The new, fourth definition says that hscTn is “recommended for routine clinical use,” but routine U.S. use “won’t be immediate because many hospitals will put in hscTn only when their old contract runs out,” he said.
Another practice-changing impact from the fourth definition may be expanded U.S. availability and use of MR imaging, which the fourth definition identified as the most informative and versatile of the several imaging options used to confirm or rule out an MI.
Cardiac MR “provides both functional and tissue characterization. It’s the technique with the most potential,” able to noninvasively identify “both the nature and extent of myocardial damage,” explained, MD, a cardiologist and imaging specialist at the Bristol (England) Heart Institute. A single cardiac MR scan “gives many answers,” said Dr. Bucciarelli-Ducci, who also served on the fourth definition task force and spoke at the session about the document’s revised imaging recommendations.

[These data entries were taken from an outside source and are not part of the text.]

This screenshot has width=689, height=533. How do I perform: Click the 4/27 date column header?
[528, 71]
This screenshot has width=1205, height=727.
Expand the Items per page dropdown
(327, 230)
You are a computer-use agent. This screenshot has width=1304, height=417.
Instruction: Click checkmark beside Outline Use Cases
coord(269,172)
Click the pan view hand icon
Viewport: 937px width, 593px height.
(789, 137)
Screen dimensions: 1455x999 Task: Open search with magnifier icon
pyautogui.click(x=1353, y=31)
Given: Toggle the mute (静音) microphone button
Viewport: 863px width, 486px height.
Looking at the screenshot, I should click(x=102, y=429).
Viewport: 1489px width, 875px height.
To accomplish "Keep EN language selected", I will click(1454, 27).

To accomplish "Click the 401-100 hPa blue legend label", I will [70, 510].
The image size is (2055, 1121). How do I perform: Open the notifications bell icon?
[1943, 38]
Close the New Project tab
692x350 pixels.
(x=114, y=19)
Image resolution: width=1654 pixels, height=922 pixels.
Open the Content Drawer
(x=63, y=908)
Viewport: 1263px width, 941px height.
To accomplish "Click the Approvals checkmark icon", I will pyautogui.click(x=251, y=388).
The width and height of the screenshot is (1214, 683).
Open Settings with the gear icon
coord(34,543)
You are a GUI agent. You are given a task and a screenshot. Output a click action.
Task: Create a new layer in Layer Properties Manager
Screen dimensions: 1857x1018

“In the setting of acute MI, cardiac MR can also be used to assess the presence and extent of myocardium at risk (myocardial edema), myocardial salvage, microvascular obstruction, intramyocardial hemorrhage, and infarct size, all markers of myocardial injury that have prognostic value,” according to the fourth definition. “In patients with possible acute MI but unobstructed coronary arteries, cardiac MR can help to diagnose alternative conditions such as myocarditis, Takotsubo syndrome, embolic infarction, or MI with spontaneous recanalization.”
“What’s turning out is that, a large number of patients with chest pain have an infection and not an MI, and cardiac MR can distinguish inflammation and myocarditis from infarction. We’re now doing a lot more MRs,” Dr. Alpert said. Although MR capability is not as widely available today as other imaging methods, like echocardiography and CT, over the next 5 years that will likely change, he said. But Dr. Alpert cautioned that not every patient with a suspected MI needs MR assessment. It’s best focused for selected patients with an uncertain diagnosis based on the core indicators of disease: history, ECG, changes in hscTn levels over time, and a chest x-ray. “MR is for when there are questions,” he said. When patients present with classic MI signs and symptoms the diagnosis can depend just on the basics, perhaps supplemented with a more widely available imaging method like echocardiography to look for wall motion abnormalities, he said. “If echo shows good left ventricular function you probably don’t need MR.” he said.
CT coronary angiography (CTCA) is another useful diagnostic tool, and right now is more widely available than MR. CTCA “may be used to diagnose coronary artery disease in patients with an acute coronary syndrome event in the emergency department or chest pain unit, particularly in low- to intermediate-risk patients with normal hscTn at presentation,” said the fourth definition. But Dr. Alpert cited the radiation dose from CT as a limiting factor. “We have patients who get repeat CT scans, and we know that increases their cancer risk. There is no such thing as a totally safe dose of radiation.” Lack of radiation exposure is another feature that makes MR imaging attractive.
Dr. Alpert had no disclosures. Dr. Bucciarelli-Ducci has had a financial relationship with Circle Cardiovascular Imaging.